Bunun için yatarken, sabah namazına mutlaka kalkacağım niyetiyle yatmalıdır. Bu vicdani karar, onu ibadete uyandıracak, dünyadan da kıymetli olan şafak vakti ibadetini zamanında yaptıracak, uykuya dalıp da sonra vicdan azabı çektirmeyecektir.

Bununla beraber, insanlık halidir bu, hiç arzu edilmediği halde kalkamaz da, namazı güneşten sonraya kaldığı da olursa ne olacak?..

Artık her şey mahvoldu gitti diyerek ümitsizliğe düşmek fevkalade yanlıştır.

Bu durumda yapılacak ilk iş: Güneşin doğmasıyla başlayan (45 dakikalık) kerahet vakti çıktıktan sonra öğlenin kerahet vakti girinceye kadarki zaman içinde sünnetiyle birlikte kılamadığı farzı hemen kaza etmek, namaz borcuyla kalmamaya özel bir dikkat göstermektir.

Bu gibi ihmallerde mühim bir husus şudur:

İnsan istek dışı da olsa hatalarının üzüntüsünü derinden derine duymalı, vaktinde kılamadığı namazının vebalini sırtına yüklenmiş bir dağ ağırlığında her an hissetmelidir. Bu sebeple bir an evvel namazı kaza ederek, bu ağır yükten kurtulma gayreti içinde olmalıdır.

İhmal ettiği ibadetinden dolayı bu üzüntüyü duymamak, vicdan azabı çekmemek, tabiri caizse kılı bile kıpırdamamak ise hayra alamet değildir. Çünkü üzüntü duyan insan, kendisini üzen yanlışla tekrar yüz yüze gelmek istemez. İbadetlerini vaktinde yapma azmi içinde olur. Nitekim bu konuda Efendimiz’in (sas) çarpıcı ikazı şöyledir:

“Mümin, günahını üzerine yıkılacak dağ gibi büyük görür, tedbir alır. Münafık ise burnu ucuna konmuş sinek gibi küçük görür, kayıtsız kalır!..”
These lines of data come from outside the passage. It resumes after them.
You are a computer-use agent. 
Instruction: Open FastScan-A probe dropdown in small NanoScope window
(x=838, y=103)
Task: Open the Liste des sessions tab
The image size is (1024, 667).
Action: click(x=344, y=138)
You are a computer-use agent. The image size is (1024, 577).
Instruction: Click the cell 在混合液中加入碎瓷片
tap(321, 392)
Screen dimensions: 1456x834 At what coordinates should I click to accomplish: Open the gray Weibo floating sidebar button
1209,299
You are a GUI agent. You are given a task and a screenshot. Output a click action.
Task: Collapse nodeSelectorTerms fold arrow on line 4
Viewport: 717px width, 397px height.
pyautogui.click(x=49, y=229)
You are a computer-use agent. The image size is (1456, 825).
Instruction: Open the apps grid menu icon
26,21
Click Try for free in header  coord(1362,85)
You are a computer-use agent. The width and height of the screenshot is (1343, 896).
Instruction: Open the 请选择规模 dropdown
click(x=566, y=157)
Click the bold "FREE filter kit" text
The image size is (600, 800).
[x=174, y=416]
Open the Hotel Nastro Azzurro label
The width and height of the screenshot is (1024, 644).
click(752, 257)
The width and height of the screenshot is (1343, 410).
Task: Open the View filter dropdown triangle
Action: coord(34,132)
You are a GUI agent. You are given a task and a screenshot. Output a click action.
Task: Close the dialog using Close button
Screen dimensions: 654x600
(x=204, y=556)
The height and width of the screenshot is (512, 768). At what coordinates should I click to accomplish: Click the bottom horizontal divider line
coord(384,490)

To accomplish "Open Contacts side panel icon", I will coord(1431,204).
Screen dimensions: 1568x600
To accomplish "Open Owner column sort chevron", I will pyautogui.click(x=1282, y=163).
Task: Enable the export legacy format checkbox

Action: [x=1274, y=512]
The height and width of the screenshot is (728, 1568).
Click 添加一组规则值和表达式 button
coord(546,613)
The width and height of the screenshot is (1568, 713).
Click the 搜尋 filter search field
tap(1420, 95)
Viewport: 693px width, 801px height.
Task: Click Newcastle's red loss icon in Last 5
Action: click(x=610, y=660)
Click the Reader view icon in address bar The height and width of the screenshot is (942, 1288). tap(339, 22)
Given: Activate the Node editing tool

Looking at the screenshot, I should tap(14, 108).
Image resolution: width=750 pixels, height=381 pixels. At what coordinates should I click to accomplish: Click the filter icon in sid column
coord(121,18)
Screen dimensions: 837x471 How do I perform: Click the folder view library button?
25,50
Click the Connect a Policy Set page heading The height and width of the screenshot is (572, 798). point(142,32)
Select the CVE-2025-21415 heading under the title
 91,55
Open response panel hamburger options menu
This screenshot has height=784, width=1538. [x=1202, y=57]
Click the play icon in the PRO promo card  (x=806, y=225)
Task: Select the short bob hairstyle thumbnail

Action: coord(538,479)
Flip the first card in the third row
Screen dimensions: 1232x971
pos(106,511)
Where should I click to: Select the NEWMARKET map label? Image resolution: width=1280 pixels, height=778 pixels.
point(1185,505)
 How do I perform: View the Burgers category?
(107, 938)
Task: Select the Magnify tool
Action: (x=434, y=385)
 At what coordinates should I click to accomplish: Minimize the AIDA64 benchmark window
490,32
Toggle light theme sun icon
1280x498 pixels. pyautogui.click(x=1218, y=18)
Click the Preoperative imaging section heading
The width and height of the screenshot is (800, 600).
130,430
Günahını büyük görme duygusu, tekrar etmeme tedbirine sevk ederken, küçük görme duygusu da tekrar etmekten çekinmeme umursamazlığına iter. Halbuki tekrar edilmeyen büyük günah küçülür, ısrar edilen küçük günah ise çoğalarak büyür, küçük damlalardan meydana gelen sel gibi sahibini günah bataklığında boğar. İşte bütün bunlardan sonra demek istiyorum ki:

Özellikle yaz aylarında bu konular daha çok hatırlanmalı, ibadetleri vaktinde yapma titizliğimizi daha çok hissetmeli, hadisin ikaz yüklü müjdesini hep birlikte tekrarlamalıyız:

Şafakta kılınan iki rekat namaz, dünyadan da, içindekinden de hayırlıdır!..

Demekki bizim için en hayırlı olan, namazları vaktinde kılmaktır.